Wer es vorzog, nach dem Kaddisch, dem jüdischen Totengebet, des polnischen Oberrabbiners Michael Schudrich, den Gebeten christlicher Geistlicher nicht zu lauschen, hatte vor dem Aufsteigen einer Fotodrohne für die Kranzniederlegung Gelegenheit, das imposant gestaltete Feld zu umschreiten, das die Massengräber mit einem unübersehbaren Meer aus weißen Steinen markiert. Hier wurden bis zu 250.000 Ermordete, Jüdinnen und Juden, Männer, Frauen und Kinder, überwiegend aus Polen, aber auch aus den Niederlanden, Frankreich, Deutschland und der Slowakei verbrannt und verscharrt. Einige der Massengräber wurden nach dem Krieg noch geplündert, indem die Asche der Ermordeten in die umliegenden Wälder geschleppt und dort nach Wertsachen durchsiebt wurde. Drei solcher Stellen, wenige Hundert Meter von den Massengräbern entfernt, sind erst in jüngster Zeit gefunden worden, weil dort Knochenreste der Ermordeten herumlagen. Von jüdischer Seite wurden diese Orte zu Grabstätten erklärt und vorerst provisorisch gesichert.

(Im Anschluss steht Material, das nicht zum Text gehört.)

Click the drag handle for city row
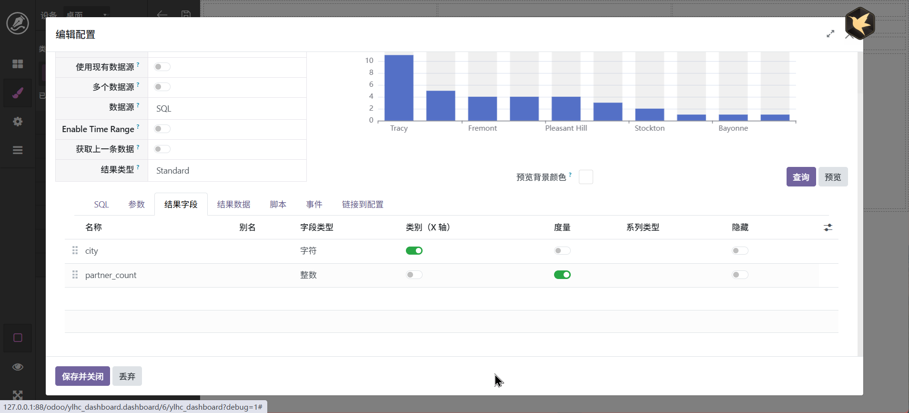The width and height of the screenshot is (909, 413). click(x=75, y=250)
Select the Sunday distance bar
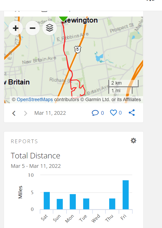Viewport: 162px width, 228px height. pyautogui.click(x=60, y=204)
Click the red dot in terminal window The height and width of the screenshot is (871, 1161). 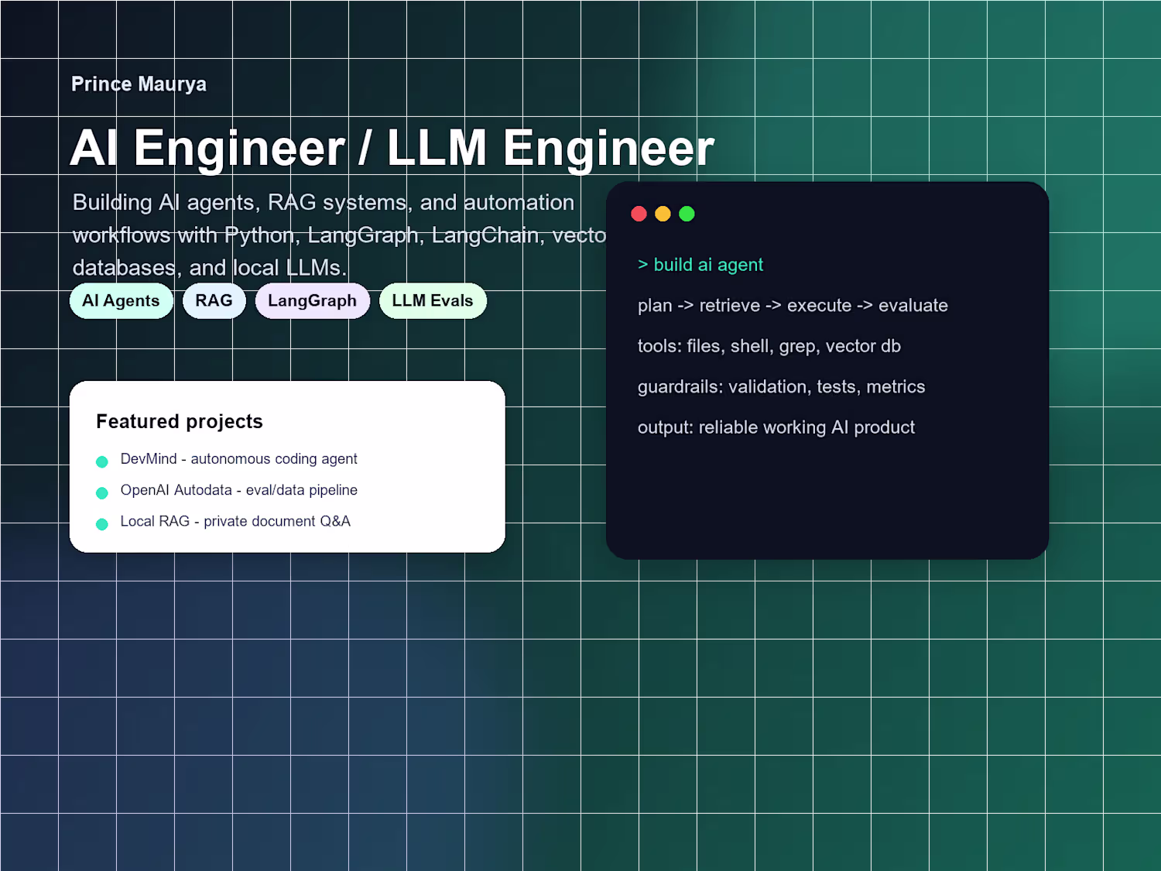(x=639, y=214)
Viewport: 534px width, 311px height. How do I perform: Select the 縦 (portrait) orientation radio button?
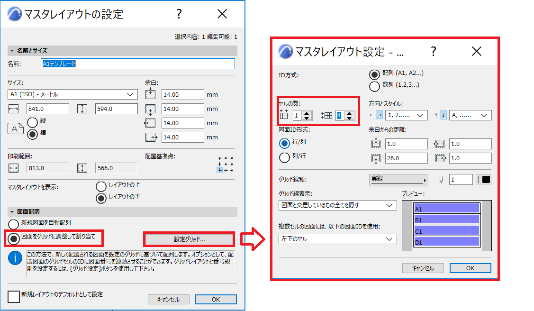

Eine Reisegruppe des Bildungswerks Stanisław Hantz war zu der Gedenkfeier angereist. Das Bildungswerk hatte sich um die Erhaltung und Pflege des Areals verdient gemacht, das heute offiziell zur dem staatlichen Museum in Majdanek zugeordneten Gedenkstätte Sobibór gehört. Reisegruppen des Kasseler Bildungswerks hatten unter anderem eine Gedenkallee angelegt, wo Familien von hier Ermordeten Steine der Erinnerung ablegen konnten. Viele Besucher_innen der ja noch unfertigen offiziellen Gedenkstätte und viele Hinterbliebene von Ermordeten fanden über die kurzen Texte auf den auf den Steinen befestigten Gedenkplaketten einen ergreifenden Zugang zu den Menschen, die hier getötet wurden. Diese kleine Gedenkanlage muss nun nach den offiziellen Plänen für die neue Gedenkstätte weichen, die Allee aus Fichten wird abgeholzt. Immerhin soll nun für die wirklich berührenden Steine mit den Plaketten ein neuer Ort gefunden werden.
Die Reisegruppe des Bildungswerks fuhr nach der etwas zähen Zeremonie am Gedenkfeld noch zu einem unscheinbaren Ort in der Nähe Sobibórs, nach Zbereźe. Rechercheure hatten dort in der Nähe, mitten im dichten Wald, nach der späten Aussage eines Zeugen, der zur Tatzeit noch ein Kind war, die Stelle ausfindig gemacht, wo acht aus dem Vernichtungslager Geflüchtete kurze Zeit nach dem Aufstand von Waldarbeitern denunziert und erschossen wurden. Das Bildungswerk hat zu dem Geschehen und zum neu entstandenen kleinen Gedenkort eine Broschüre erstellt.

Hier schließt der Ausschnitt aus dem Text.